Using ChatGPT for Travel Planning: A 2026 Playbook

ChatGPT is a genuinely useful starting point for travel planning — great for brainstorming itineraries, drafting packing lists, and working through logistics. But it regularly hallucinates opening hours, invents venue names, and misses recent closures. This guide shows you the prompts that work, the mistakes to watch for, and how to layer in real human experience so your trip actually goes to plan.

Why Travellers Are Turning to ChatGPT (And Where It Fits)

It is easy to understand the appeal. You describe your ideal trip in plain language — destination, vibe, travel party, budget — and within seconds you have a draft itinerary, a neighbourhood breakdown, and a restaurant shortlist.
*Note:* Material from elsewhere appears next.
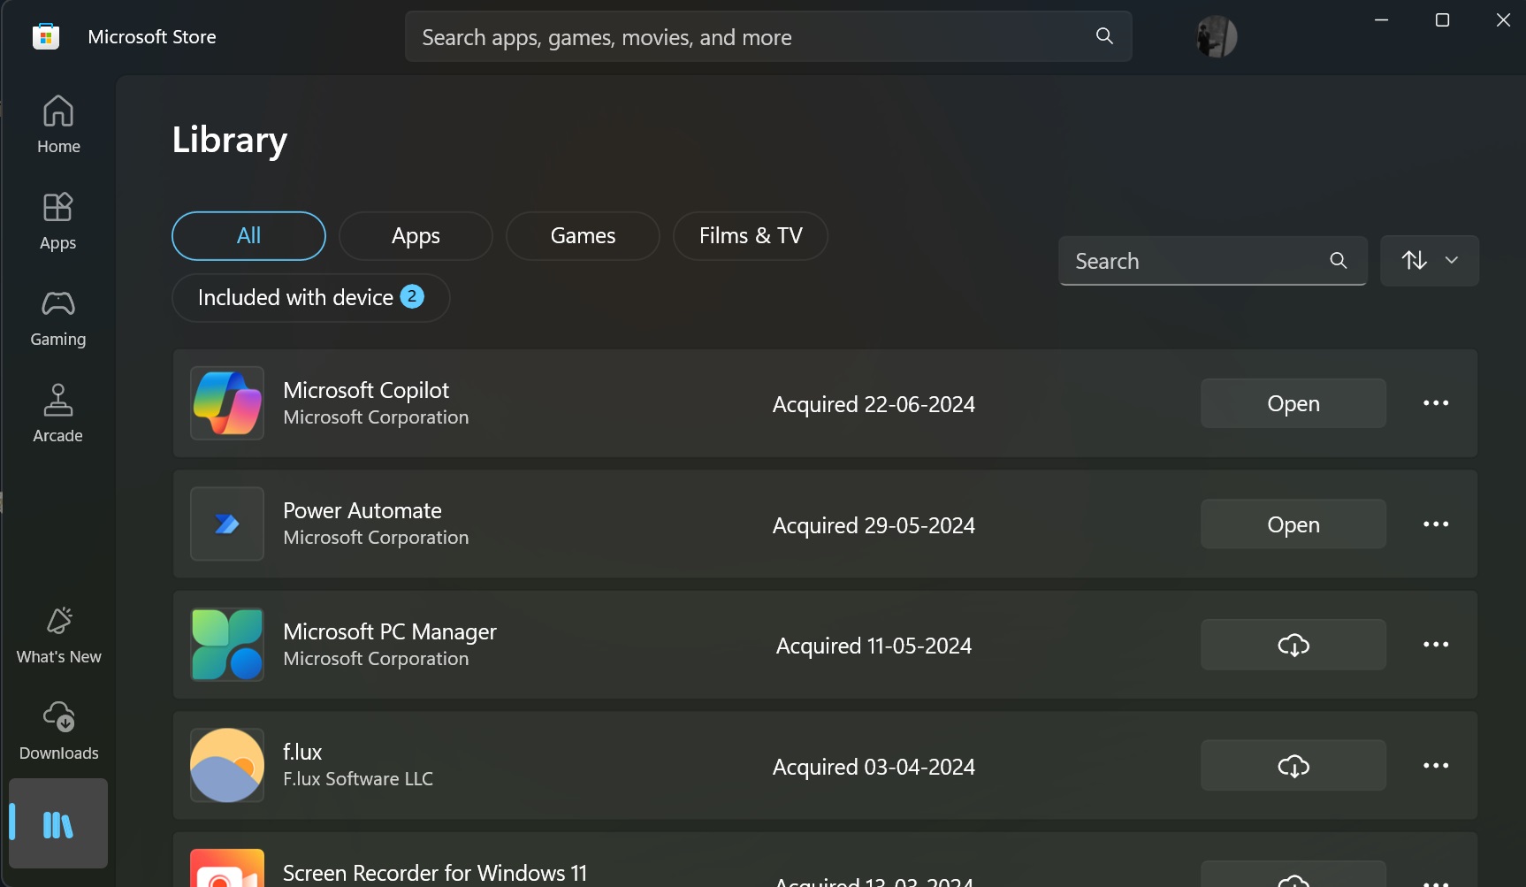Click the library Search field
Image resolution: width=1526 pixels, height=887 pixels.
click(1194, 261)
For the early, messy brainstorming phase of trip planning, few tools are faster.

ChatGPT excels at structure. It can take a shapeless "I want to spend two weeks in Portugal" and convert it into a logical sequence of stops with sensible routing. It can adapt tone — packing in activities for a maximalist, slowing right down for someone who wants to read on a terrace. It handles multi-destination logistics, dietary filters, and "what if it rains?" backup plans without complaint.
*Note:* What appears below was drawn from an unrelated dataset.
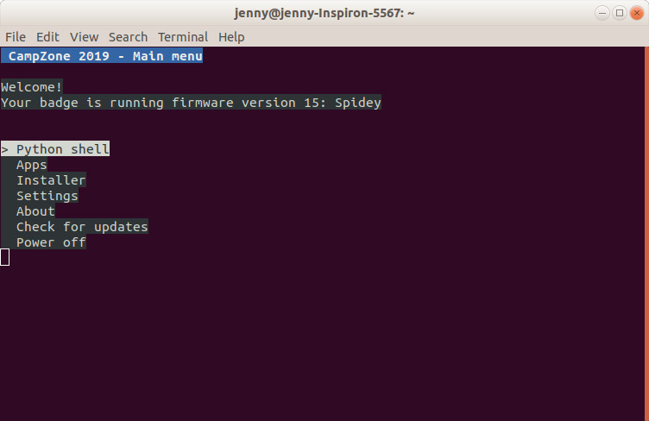This screenshot has height=421, width=649.
Task: Click the window title bar text
Action: coord(325,13)
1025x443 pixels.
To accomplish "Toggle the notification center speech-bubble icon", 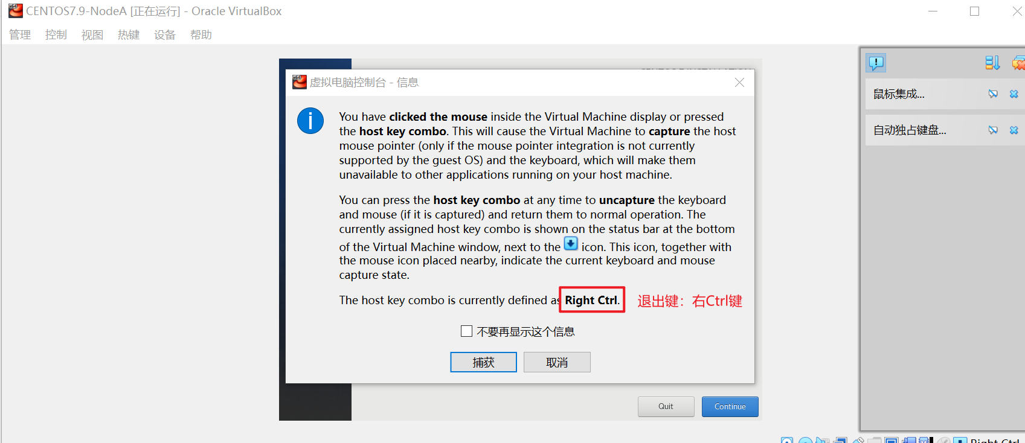I will click(x=876, y=63).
Where it falls down is in the specifics — and travel is almost entirely specifics. The difference between a great trip and a frustrating one is often a single detail: that café closes on Tuesdays; the trail requires advance booking; the neighbourhood you read about has changed completely in the last two years. ChatGPT's training data has a cut-off, its world model is imperfect, and it has no strong incentive to say "I'm not sure" when it could say something plausible-sounding instead.

Understanding that tension — powerful at the macro level, risky at the micro level — is the whole game with ChatGPT travel planning in 2026.
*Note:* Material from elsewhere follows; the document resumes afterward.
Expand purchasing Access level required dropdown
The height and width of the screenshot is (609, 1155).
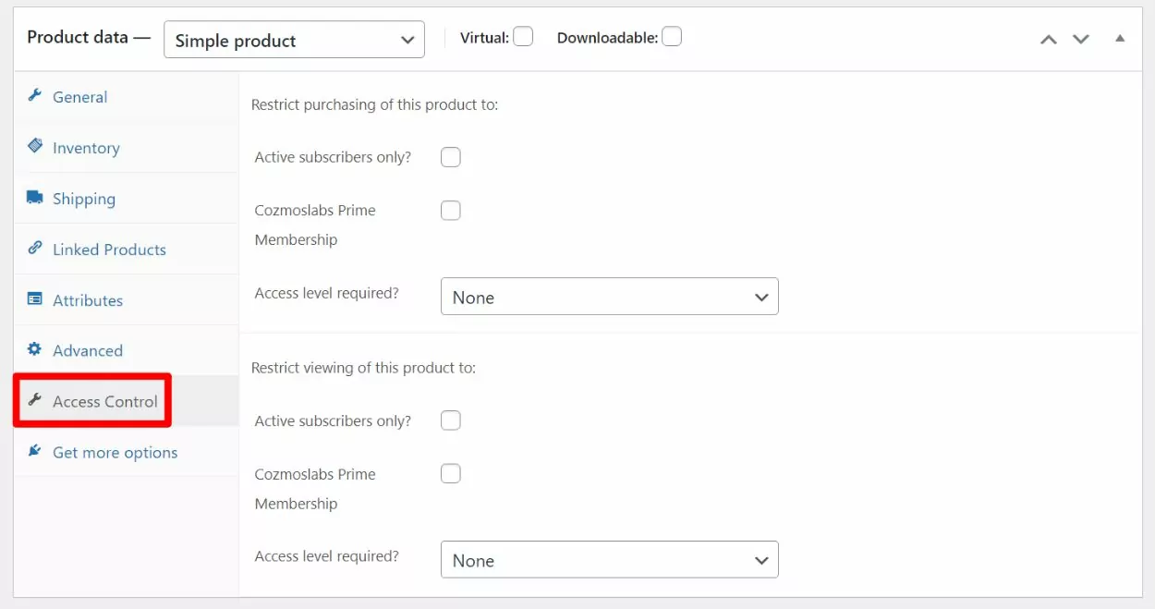(x=609, y=297)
Prompts That Actually Work

Vague prompts produce generic output. The single biggest lever you have is specificity. Here are prompt structures worth borrowing:

1. The Full-Context Itinerary Prompt

Build a 7-day itinerary for Kyoto and Osaka for two adults. We prefer a relaxed pace — maximum two major sites per day. We enjoy quiet temples, independent coffee shops, and local markets. We dislike crowded tourist traps. Budget is mid-range. We arrive Sunday afternoon and depart the following Sunday morning. Suggest neighbourhoods to base ourselves in and explain why.

2. The Trade-Off Prompt

I have 4 days in Lisbon and can't decide between spending day 3 in Sintra or taking a day trip to Setúbal. Give me the honest pros and cons of each for someone who finds large crowds exhausting and loves coastal scenery.

3. The Logistics Deep-Dive Prompt

We're travelling between Rome and Amalfi Coast with two kids (ages 6 and 9) and no car hire. Walk me through the realistic transport options, approximate journey times, and any gotchas I should know about. Flag anything I need to book in advance.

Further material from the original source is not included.